Museo de Santa Sofía
Basílica de las cisternas
El segundo día en Estambul se planteaba con cierta tristeza, ya que era el día del desembarque del jade. Una vez desembarcados, nos encaminamos hacia nuestro hotel para poder dejar las maletas y continuar con la visita a esta gran ciudad. Aprovechando que nos hospedábamos en el Barceló Saray, situado frente al gran bazar, fue éste el objetivo de nuestra primera visita del día. Impresionante y de gran belleza, y con cerca de siete mil tiendas, puedes llegar a perderte en él literalmente. Aunque de carácter turístico creo que su visita es imprescindible. Los vendedores Turcos tienen un carácter comercial muy diferente a los “plomos” de los Egipcios o Magrebies. De hecho, como ellos mismos dicen, son Otomanos no tienen nada que ver salvo que son musulmanes. Entramos dentro de Santa Sofía, que había quedado pendiente del día anterior. También visitamos la mezquita de Solimán el Magnífico, si bien ésta se encuentra en restauración y no era posible su visita al interior, salvo una pequeña sala de oración en donde pudimos contemplar en fotografías la grandiosidad de la misma.

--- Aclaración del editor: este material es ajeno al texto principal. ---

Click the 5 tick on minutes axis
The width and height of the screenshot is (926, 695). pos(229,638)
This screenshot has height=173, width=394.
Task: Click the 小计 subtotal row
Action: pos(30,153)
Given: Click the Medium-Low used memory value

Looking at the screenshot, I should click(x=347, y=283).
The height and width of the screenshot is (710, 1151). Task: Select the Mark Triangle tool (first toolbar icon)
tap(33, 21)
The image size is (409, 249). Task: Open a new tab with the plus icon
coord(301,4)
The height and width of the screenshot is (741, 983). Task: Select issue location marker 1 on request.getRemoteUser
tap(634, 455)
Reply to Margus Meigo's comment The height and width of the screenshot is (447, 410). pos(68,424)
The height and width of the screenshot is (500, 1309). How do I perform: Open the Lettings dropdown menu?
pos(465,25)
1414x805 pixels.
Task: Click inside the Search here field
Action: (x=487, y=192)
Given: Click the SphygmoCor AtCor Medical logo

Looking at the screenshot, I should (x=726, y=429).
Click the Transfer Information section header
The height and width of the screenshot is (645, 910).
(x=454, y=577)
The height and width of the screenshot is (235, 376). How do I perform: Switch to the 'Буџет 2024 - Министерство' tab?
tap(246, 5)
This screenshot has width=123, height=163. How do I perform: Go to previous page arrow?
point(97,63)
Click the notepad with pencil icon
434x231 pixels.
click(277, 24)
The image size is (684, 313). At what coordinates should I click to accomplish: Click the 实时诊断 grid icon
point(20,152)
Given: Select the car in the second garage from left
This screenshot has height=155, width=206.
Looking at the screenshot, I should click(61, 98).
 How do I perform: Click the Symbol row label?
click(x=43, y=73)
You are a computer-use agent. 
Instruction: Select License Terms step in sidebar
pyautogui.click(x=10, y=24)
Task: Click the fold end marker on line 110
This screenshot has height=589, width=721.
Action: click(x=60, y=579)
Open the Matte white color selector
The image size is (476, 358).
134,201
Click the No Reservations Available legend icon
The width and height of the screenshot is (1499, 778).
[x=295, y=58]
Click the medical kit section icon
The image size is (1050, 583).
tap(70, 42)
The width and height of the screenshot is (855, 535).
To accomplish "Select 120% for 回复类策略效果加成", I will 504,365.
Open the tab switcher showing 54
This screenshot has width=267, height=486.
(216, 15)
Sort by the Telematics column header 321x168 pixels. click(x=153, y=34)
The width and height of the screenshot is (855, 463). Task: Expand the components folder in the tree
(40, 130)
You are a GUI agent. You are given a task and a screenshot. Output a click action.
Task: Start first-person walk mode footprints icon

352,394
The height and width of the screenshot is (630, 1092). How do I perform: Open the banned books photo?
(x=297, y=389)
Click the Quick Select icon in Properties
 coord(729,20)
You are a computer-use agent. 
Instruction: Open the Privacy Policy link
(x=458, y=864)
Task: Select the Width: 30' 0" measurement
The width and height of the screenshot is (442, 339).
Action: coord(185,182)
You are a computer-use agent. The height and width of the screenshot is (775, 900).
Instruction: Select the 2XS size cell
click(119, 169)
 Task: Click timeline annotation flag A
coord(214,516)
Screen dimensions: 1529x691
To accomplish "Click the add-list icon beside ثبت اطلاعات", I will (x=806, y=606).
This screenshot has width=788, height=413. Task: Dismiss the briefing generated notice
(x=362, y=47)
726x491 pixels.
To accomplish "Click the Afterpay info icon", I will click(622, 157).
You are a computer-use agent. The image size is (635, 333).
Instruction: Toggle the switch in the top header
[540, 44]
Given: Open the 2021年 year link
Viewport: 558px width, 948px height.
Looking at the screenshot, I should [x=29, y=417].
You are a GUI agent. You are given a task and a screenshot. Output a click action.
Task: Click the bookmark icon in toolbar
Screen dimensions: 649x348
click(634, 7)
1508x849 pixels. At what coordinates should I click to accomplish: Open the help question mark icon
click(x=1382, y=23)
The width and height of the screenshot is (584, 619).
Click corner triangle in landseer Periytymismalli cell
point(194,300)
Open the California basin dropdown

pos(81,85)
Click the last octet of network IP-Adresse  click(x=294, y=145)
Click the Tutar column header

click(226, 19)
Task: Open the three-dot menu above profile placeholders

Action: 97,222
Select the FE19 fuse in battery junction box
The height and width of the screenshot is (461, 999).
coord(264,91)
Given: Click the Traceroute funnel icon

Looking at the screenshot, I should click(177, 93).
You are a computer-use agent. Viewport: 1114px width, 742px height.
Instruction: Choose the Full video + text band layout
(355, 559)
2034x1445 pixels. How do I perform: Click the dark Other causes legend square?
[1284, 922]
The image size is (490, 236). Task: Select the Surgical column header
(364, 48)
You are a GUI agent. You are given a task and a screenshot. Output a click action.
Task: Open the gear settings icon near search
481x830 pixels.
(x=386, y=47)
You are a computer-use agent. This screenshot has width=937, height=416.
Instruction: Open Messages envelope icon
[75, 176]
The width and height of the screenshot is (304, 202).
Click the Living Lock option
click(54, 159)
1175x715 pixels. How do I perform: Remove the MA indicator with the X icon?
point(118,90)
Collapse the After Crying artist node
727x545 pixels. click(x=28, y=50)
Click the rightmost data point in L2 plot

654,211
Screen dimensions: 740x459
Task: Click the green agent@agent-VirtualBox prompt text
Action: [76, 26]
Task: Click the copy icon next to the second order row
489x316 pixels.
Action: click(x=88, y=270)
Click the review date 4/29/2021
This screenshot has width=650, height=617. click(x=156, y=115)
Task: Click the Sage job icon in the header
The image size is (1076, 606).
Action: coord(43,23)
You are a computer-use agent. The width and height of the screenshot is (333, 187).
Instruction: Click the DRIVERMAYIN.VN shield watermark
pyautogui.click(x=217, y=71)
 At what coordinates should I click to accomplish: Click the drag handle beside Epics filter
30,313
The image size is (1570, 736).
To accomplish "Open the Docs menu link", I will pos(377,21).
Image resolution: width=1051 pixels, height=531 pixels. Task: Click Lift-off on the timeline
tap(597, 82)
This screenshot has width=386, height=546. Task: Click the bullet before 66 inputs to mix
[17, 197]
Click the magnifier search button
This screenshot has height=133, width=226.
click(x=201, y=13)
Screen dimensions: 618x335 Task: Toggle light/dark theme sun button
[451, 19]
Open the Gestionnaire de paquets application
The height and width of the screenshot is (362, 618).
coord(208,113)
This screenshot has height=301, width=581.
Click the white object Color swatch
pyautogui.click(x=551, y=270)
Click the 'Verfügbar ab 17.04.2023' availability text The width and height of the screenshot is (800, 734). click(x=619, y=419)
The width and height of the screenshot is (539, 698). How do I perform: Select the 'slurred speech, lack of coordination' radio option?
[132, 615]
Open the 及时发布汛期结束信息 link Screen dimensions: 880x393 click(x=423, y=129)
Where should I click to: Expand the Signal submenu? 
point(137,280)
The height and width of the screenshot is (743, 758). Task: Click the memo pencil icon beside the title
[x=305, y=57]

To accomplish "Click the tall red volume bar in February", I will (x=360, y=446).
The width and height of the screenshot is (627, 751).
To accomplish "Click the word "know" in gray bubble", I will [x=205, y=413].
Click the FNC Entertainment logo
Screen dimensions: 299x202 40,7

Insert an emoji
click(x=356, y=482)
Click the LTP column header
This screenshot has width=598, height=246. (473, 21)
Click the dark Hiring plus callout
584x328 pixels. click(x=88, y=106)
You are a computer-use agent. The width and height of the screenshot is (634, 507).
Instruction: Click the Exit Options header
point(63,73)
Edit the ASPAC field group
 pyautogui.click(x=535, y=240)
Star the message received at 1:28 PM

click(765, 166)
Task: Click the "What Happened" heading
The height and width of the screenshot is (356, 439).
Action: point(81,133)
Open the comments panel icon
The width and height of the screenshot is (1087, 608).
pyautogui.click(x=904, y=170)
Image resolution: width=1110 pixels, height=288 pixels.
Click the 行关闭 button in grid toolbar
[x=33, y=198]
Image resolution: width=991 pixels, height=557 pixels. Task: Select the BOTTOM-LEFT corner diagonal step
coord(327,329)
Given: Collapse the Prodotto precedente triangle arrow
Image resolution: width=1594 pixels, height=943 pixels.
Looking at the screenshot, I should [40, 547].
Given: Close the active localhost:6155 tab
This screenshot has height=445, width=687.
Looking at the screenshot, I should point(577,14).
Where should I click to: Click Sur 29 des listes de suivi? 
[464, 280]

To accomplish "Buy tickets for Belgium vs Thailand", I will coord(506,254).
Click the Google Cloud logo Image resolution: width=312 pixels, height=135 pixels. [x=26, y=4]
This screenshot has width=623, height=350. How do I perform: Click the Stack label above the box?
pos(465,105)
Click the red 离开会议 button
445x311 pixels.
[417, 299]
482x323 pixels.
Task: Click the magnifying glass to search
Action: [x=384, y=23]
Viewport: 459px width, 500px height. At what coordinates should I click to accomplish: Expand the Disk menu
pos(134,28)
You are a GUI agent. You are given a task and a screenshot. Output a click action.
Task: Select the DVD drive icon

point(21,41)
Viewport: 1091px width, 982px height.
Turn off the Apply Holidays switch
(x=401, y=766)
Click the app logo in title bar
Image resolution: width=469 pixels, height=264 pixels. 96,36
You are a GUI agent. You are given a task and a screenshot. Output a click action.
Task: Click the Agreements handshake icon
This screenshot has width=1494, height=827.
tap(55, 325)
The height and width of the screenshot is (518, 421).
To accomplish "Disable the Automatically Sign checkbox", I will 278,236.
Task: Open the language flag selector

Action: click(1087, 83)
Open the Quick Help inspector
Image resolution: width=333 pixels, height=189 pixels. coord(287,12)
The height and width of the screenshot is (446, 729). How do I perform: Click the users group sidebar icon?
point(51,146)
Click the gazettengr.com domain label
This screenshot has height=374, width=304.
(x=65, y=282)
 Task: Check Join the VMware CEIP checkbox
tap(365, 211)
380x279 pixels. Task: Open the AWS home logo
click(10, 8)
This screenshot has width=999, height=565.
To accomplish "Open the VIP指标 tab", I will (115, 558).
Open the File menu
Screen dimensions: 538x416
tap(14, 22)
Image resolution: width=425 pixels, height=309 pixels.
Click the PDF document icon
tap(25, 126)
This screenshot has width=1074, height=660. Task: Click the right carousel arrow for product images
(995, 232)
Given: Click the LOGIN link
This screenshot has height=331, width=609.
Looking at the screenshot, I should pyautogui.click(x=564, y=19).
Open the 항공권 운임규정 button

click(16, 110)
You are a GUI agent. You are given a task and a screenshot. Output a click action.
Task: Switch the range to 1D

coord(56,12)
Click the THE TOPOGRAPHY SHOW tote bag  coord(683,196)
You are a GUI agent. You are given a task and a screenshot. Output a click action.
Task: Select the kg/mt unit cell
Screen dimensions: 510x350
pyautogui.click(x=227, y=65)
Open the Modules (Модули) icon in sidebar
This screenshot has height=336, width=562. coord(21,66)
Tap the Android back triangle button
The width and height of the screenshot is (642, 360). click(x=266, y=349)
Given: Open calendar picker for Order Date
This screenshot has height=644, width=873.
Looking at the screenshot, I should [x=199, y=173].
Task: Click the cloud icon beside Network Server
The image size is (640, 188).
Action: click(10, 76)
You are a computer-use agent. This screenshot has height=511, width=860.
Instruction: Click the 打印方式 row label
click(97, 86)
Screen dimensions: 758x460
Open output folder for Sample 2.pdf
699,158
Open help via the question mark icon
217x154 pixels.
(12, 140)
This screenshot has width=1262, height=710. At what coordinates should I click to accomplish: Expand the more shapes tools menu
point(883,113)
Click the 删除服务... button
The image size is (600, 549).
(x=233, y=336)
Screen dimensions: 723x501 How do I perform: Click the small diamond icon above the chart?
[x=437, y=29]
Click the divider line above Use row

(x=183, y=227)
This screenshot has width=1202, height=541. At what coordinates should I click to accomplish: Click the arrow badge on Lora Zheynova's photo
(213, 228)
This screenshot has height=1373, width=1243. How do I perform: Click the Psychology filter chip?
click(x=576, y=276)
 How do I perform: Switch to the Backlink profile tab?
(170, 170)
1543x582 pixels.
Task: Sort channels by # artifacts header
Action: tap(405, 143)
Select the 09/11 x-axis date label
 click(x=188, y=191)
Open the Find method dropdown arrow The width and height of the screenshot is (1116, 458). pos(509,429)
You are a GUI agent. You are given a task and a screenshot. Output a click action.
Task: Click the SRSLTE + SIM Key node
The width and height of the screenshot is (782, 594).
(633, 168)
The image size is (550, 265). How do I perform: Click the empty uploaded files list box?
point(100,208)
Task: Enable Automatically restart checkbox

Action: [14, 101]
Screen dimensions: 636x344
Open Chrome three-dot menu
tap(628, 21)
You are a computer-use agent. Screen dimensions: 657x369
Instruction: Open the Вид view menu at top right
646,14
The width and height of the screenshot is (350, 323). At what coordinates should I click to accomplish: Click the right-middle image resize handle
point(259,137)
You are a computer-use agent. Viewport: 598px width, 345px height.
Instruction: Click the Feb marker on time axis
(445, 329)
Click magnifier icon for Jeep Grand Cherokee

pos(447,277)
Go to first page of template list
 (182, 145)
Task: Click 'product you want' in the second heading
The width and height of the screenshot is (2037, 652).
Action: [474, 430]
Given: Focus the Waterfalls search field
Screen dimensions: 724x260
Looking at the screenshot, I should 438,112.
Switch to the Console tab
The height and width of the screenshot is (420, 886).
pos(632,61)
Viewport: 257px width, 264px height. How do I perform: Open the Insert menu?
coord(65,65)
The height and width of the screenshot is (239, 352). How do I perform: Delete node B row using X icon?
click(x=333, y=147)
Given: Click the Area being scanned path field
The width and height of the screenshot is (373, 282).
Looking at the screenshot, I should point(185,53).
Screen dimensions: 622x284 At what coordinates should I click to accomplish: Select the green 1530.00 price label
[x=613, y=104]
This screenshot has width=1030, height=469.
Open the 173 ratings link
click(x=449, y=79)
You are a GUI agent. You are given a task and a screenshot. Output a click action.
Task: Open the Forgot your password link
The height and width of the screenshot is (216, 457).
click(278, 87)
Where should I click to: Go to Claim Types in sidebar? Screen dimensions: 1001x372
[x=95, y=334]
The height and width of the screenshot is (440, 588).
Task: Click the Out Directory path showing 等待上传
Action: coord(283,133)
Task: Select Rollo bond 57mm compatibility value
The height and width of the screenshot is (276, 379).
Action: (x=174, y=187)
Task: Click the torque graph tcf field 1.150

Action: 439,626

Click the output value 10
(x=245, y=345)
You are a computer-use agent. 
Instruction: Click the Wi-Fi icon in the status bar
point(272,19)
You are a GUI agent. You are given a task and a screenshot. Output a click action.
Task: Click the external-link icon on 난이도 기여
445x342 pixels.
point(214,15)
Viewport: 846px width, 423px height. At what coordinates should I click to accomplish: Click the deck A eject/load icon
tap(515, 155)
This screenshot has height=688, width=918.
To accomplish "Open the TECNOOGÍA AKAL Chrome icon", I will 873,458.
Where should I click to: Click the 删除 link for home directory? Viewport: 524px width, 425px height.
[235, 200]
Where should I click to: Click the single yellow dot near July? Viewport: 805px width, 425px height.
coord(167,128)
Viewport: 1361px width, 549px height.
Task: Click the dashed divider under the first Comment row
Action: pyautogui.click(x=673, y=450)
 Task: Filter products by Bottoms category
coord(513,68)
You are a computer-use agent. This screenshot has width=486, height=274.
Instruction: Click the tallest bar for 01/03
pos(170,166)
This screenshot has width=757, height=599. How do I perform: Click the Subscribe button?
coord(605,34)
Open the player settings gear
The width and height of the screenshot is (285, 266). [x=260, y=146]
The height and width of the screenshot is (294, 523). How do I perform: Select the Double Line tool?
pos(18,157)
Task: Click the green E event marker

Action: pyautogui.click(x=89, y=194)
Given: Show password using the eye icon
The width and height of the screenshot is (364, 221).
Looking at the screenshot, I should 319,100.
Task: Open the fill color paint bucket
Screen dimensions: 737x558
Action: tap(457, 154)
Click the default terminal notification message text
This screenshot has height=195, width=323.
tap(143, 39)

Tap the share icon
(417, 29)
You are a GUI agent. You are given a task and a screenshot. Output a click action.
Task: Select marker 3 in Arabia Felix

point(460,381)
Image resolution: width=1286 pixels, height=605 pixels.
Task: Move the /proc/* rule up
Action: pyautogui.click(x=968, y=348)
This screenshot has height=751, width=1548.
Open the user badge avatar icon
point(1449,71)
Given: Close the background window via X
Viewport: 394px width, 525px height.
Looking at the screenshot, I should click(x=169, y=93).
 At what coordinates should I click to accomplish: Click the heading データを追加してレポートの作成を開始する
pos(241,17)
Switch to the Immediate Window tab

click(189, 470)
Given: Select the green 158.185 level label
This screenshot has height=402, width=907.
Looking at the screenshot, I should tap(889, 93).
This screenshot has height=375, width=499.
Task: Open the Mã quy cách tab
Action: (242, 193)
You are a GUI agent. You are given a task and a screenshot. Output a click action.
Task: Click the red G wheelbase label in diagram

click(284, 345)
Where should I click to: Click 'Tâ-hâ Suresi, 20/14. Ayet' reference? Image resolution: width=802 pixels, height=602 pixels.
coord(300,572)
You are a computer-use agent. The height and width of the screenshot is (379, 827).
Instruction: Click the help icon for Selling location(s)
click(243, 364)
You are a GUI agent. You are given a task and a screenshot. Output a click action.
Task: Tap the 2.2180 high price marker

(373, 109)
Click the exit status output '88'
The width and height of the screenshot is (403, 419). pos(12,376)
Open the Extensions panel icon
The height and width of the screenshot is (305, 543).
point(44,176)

Después de comer los obligados kebabs, tomamos dirección hacia el bazar de las especies, lleno de coloridos y aromas de toda clase, en donde pudimos probar y comprar las típicas delicias turcas, y charlar animadamente con algunos de los vendedores de especias que nos mostraban sus productos y esas maravillosas hebras de azafrán, pimientas de toda clase, comino, clavo, etc…, y otras que ni siquiera había oído hablar de ellas. Muy bonito también el mercado del pescado por su presentación, en los exteriores del bazar.
Avanzada la tarde, tomamos de nuevo el tranvía y después el funicular que nos dejaría en plena plaza de Taksin, parte moderna de Estambul con la calle comercial más grande de la misma, con cadenas de tiendas multinacionales y una gran cantidad de restaurantes y auténticas mareas de gente. Sin mayor interés, al menos para nosotros, terminamos cenando allí.
Los otros dos días los dedicamos, primero a visitar el Palacio de Topkapi, enorme en tamaño y cuya visita pausada lleva varias horas.
Vistas del Bósforo desde los jardines del Palacio de Topkapi
Visitamos también el barrio de Gálata, callejeamos sin rumbo fijo, y descansamos nuestras maltrechas piernas después de tantos días de viaje en algún que otro café, fumándonos esas maravillosa pipas de agua con sabor a manzana verde que tienen. El paseo en barco por El Bósforo y otras muchas cosas nos las reservamos para la próxima visita a Estambul.Tampoco es cuestión de verlo todo, que si no se nos acaban las excusas para regresar de nuevo:D.